■ Task details: The response must contain every line from the records below that has "sidebar".

Saved entries

^^^^

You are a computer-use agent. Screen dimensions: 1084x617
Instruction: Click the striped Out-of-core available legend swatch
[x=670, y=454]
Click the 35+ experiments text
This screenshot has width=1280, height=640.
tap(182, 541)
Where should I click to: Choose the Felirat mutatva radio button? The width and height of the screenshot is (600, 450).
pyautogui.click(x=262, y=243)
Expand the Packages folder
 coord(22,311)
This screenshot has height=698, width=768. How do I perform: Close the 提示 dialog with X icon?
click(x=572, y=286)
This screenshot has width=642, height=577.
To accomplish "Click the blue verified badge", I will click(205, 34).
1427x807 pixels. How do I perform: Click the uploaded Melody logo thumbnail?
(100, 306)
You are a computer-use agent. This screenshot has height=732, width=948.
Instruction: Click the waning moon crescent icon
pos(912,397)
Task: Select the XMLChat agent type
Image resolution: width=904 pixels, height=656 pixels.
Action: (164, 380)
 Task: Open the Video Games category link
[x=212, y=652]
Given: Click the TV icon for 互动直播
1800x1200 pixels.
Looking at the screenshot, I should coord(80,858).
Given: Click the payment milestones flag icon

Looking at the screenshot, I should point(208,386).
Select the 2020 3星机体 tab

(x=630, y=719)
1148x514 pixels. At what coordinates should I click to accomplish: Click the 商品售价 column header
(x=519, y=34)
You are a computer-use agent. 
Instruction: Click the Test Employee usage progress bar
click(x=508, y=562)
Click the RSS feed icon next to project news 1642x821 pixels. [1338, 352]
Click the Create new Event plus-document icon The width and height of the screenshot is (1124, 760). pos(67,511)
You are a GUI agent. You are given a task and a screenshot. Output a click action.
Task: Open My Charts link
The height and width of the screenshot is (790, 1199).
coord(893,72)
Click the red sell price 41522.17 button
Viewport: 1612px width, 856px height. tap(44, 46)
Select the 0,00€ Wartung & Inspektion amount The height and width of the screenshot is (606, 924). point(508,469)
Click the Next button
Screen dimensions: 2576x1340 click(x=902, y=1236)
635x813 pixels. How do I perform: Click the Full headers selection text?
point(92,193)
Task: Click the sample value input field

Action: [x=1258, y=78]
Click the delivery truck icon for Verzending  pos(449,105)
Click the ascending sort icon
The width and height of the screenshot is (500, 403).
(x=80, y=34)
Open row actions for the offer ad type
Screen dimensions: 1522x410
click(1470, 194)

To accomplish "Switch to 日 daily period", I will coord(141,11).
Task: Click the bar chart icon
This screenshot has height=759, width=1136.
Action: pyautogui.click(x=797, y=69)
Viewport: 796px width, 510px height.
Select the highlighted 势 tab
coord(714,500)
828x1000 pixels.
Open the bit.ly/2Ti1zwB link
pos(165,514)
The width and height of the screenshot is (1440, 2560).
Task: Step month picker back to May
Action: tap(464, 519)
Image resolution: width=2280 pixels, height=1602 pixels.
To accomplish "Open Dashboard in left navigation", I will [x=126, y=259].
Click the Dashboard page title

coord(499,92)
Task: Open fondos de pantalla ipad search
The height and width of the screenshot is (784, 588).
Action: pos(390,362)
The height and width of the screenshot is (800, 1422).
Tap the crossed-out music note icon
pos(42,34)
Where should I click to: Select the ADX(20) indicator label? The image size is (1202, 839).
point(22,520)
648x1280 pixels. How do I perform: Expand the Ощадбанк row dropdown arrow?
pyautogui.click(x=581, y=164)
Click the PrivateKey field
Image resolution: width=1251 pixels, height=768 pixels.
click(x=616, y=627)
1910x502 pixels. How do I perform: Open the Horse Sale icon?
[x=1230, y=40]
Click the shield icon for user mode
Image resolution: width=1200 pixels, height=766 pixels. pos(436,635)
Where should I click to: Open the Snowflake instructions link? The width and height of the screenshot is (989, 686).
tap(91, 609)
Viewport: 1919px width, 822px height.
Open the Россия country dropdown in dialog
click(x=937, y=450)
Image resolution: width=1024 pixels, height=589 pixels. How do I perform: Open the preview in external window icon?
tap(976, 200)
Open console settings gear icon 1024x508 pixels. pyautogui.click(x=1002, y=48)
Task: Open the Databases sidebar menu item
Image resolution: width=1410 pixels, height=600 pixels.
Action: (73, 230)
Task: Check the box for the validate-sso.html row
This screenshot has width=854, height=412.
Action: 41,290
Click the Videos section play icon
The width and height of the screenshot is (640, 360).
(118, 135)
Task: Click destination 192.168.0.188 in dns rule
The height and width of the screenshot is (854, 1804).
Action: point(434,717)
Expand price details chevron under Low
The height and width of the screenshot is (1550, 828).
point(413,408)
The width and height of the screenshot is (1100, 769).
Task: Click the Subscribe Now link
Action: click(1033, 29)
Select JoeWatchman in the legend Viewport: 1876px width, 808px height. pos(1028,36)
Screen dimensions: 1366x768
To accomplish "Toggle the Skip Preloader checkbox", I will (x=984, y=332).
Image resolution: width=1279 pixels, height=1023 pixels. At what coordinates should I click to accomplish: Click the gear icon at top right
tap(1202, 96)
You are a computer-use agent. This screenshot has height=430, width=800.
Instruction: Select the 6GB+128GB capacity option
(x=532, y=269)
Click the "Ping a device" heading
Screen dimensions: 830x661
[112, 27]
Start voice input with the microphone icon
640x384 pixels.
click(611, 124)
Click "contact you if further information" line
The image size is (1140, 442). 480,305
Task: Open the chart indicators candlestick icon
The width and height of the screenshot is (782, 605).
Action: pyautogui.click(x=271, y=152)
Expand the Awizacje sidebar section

^^^^

■ Task output:
Task: Open the Databases sidebar menu item
Expand the Awizacje sidebar section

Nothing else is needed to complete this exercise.